Diga se cada afirmação abaixo está de acordo com o texto sobre renegociação de dívidas, respondendo sim ou não e citando as palavras do texto que decidem. (a) A teoria do "ganha ganha" ficou conhecida depois da teoria dos jogos de John Nash. (b) A nova versão dessa teoria passou a se chamar teoria dos ganhos compartilhados. (c) A maior parte das dívidas nasce de negócios jurídicos.

TRECHO DO DOCUMENTO:
+ + + + + + +
Por Benedito Villela Alves Costa Jr., gerente jurídico da Cimed Indústria de Medicamentos

2 de September de 2020 8h

A teoria do "ganha ganha" ficou muito conhecida após a célebre teoria dos jogos de John Nash, sendo caracterizada como um jogo de soma não nula, ou de soma diferente de zero, qual seja o tipo de jogo que não respeita as condições que caracterizam os jogos de soma nula, isto é, são aqueles cujo somatório dos pagamentos efetuados a todos os jogadores não é zero.

Em outras palavras, uma teoria que preconiza o compartilhamento mútuo das vantagens em determinado impasse ou negociação, geralmente através da inclusão de valores, ou como gostam de dizer popularmente, fazer a torta crescer para sobrar um pedaço maior para todos. Essa teoria ganhou um remake e passou a ser conhecida como teoria dos ganhos múltiplos.


Por que falar sobre teoria de jogos em um contexto de renegociação de dívidas?

A grande maioria das dívidas tem sua origem justamente em negócios jurídicos, em vínculos entre dois ou mais sujeitos de direito, segundo formas que são previstas pelo ordenamento jurídico e geram direitos e obrigações para as partes. E esses negócios foram, em regra, feitos justamente em um momento no qual as condições vigentes eram totalmente diferentes das atuais, na qual o Estado de Força Maior não imperava. Isso significa que, tanto sob a perspectiva comercial quanto jurídica, nada do que foi será, de novo do jeito que já foi um dia. Para milhões, esses acontecimentos provocados pelo Covid-19, imprevistos e imprevisíveis, quase um garoto propaganda do caso fortuito e da força maior, representam uma perda massiva.

Não há mais que se falar de "ganha ganha", mas sim de "perde perde".
+ + + + + + +
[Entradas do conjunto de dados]

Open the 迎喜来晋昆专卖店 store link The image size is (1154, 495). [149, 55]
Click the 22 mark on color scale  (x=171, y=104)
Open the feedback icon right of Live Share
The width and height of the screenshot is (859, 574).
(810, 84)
+ + + + + + +
RESPOSTA DO EXERCÍCIO:
(a) Sim: "ficou muito conhecida após a célebre teoria dos jogos de John Nash".
(b) Não: "passou a ser conhecida como teoria dos ganhos múltiplos".
(c) Sim: "A grande maioria das dívidas tem sua origem justamente em negócios jurídicos".